19 junio, 2010

EXPLOTA INGLATERRA...

La afición inglesa, desesperada, en un bar de Londres.

Reuters.
 
Colarse en el vestuario está chupado

Un hincha inglés irrumpe en las duchas para pedir explicaciones a los jugadores tras el fiasco ante Argelia. Lo calmó Beckham y se marchó sin más

El incidente obliga a la FIFA a incrementar las medidas de seguridad

Rooney pide perdón por decir: 'Resulta muy agradable que tus hinchas te silben. Muy leal'

Óscar Fornet
Madrid

Actualizado sábado 19/06/2010 20:21
Apenas unos minutos habían transcurrido desde que Guillermo y Harry, los príncipes, abandonaran el deprimido vestuario de la selección inglesa tras el insípido empate sin goles ante Argelia. Concluido el incómodo trámite de cuadrarse ante la realeza en momento tan desagradable, los jugadores continuaron masticando su enfado en silencio hasta que la puerta se abrió de nuevo. Al otro lado apareció la figura, nada amistosa en esta ocasión, de otro inglés que, a juzgar por el color de su colérico y congestionado rostro, ninguna sangre azul corría por sus venas. Era bien roja tirando a morada. Nadie le conocía, pero el tipo estaba más enfadado que ellos, y venía exigiendo explicaciones.

El hombre, camuflado en una camiseta de su selección, resultó ser un aficionado inglés sin acreditación alguna colgada del cuello ni pulserita VIP. Hasta tal punto flaquean las medidas de seguridad en el Mundial sudafricano que cualquiera puede ocupar su asiento, disfrutar del partido, levantarse, bajar a las duchas, como un miembro más de la plantilla, y departir con sus ídolos; insultarles si se da la ocasión, como tras el Inglaterra-Argelia.

Sólo David Beckham, el chico para todo -menos para patear el balón- en este Mundial, reaccionó ante enajenación transitoria del hincha. Se acercó a él y con maneras de 'gentleman' y su sonrisa de anuncio pronto aplacó el ímpetu de la fiera. Le invitó a marcharse, y eso hizo. Con la misma impunidad que al entrar.

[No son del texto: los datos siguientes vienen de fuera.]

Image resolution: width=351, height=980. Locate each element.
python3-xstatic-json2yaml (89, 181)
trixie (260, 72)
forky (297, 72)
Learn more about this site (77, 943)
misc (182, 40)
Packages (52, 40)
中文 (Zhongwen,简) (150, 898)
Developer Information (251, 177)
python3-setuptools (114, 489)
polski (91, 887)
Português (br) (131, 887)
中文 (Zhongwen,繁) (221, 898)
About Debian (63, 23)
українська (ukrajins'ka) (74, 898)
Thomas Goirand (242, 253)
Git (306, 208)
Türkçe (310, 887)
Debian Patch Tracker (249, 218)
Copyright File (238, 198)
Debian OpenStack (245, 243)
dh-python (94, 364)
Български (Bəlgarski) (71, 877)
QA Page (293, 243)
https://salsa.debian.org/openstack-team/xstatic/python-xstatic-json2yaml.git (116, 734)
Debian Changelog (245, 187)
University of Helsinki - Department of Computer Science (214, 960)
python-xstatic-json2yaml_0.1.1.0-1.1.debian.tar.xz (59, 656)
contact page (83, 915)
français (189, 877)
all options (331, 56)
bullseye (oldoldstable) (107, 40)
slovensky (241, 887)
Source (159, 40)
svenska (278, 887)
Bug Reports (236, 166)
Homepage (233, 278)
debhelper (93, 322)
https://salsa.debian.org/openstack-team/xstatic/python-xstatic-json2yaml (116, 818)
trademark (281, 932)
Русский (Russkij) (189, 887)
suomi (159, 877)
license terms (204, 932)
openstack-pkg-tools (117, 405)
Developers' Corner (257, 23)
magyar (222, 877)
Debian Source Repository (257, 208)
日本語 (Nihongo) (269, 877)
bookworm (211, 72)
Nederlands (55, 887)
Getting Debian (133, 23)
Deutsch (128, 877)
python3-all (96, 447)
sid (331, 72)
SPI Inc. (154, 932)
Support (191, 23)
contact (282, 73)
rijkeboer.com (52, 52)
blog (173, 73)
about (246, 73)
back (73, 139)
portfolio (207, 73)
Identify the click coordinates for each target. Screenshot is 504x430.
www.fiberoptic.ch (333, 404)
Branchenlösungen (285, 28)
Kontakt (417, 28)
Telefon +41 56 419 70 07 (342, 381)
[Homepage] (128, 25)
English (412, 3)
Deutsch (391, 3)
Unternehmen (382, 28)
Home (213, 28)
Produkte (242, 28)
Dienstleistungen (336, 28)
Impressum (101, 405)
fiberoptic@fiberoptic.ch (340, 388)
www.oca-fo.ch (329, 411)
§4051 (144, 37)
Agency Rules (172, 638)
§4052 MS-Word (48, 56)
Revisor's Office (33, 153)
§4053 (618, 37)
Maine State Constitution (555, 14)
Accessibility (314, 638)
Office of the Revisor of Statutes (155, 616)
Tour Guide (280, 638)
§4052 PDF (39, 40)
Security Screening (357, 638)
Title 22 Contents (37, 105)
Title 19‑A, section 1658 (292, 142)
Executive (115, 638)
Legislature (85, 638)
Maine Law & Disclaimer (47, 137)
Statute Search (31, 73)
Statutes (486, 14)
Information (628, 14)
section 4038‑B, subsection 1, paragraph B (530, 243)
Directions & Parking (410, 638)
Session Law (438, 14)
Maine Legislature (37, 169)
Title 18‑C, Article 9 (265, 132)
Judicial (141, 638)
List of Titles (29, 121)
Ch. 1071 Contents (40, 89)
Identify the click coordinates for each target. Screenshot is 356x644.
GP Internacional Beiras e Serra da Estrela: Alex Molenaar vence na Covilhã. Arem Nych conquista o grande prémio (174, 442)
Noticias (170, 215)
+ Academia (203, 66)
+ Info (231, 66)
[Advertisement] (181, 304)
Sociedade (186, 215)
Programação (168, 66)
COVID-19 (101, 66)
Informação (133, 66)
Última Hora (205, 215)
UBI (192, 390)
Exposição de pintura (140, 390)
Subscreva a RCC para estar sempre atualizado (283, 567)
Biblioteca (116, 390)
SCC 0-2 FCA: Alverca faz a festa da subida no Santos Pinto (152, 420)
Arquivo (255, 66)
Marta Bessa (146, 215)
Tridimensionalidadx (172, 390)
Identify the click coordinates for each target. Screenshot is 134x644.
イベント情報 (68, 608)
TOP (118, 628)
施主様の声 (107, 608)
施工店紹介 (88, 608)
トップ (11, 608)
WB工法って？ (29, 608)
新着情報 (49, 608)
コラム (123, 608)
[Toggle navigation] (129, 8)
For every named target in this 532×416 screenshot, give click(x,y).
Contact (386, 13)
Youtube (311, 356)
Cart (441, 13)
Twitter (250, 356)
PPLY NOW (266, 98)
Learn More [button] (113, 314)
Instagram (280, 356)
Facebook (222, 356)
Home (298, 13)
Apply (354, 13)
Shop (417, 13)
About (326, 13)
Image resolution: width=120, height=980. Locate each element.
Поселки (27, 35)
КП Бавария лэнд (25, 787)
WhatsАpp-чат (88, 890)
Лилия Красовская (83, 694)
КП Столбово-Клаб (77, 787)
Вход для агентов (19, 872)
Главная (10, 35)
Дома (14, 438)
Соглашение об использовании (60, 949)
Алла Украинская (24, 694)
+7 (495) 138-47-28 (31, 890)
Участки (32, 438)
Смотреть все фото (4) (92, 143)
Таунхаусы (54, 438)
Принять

 Contraportada del El Diario SunTras el increíble suceso, la Federación de Fútbol de Inglaterra (FA) presentó una queja ante la FIFA. "Estoy seguro de que la FIFA aceptará su responsabilidad por lo ocurrido y tenemos que estar seguros de que no volverá a pasar", declaró más tarde el responsable de comunicación de la federación inglesa, Adrian Bevington. Dicho y hecho, el organismo decidió reforzar la seguridad horas después en todos los vestuarios. "Obviamente es totalmente inaceptable para la FIFA que un hincha llegue a los vestuarios de cualquier equipo en una competición de la organización. "Se reforzará la seguridad para que esto no vuelva a suceder nunca", indicó el portavoz de la entidad, Nicolas Maingot.
La anécdota refleja la delicada situación por la que atraviesan las huestes de Capello y el ataque de nervios que atenaza al país. La prensa, como se esperaba, ya ha desplegado toda su artillería: "Inservible", resume el 'Daily Express'. "Nunca en el campo de conflictos de la Copa del Mundo unos pocos ofrecieron tan poco a tantos", titula 'The Sun' en libre adaptación de la célebre cita de Winston Churchill -"Nunca en el campo de los conflictos humanos, tantos le debieron tanto a tan pocos"-. "Una sombra de sí mismos", define Kevin Keegan en el mismo diario.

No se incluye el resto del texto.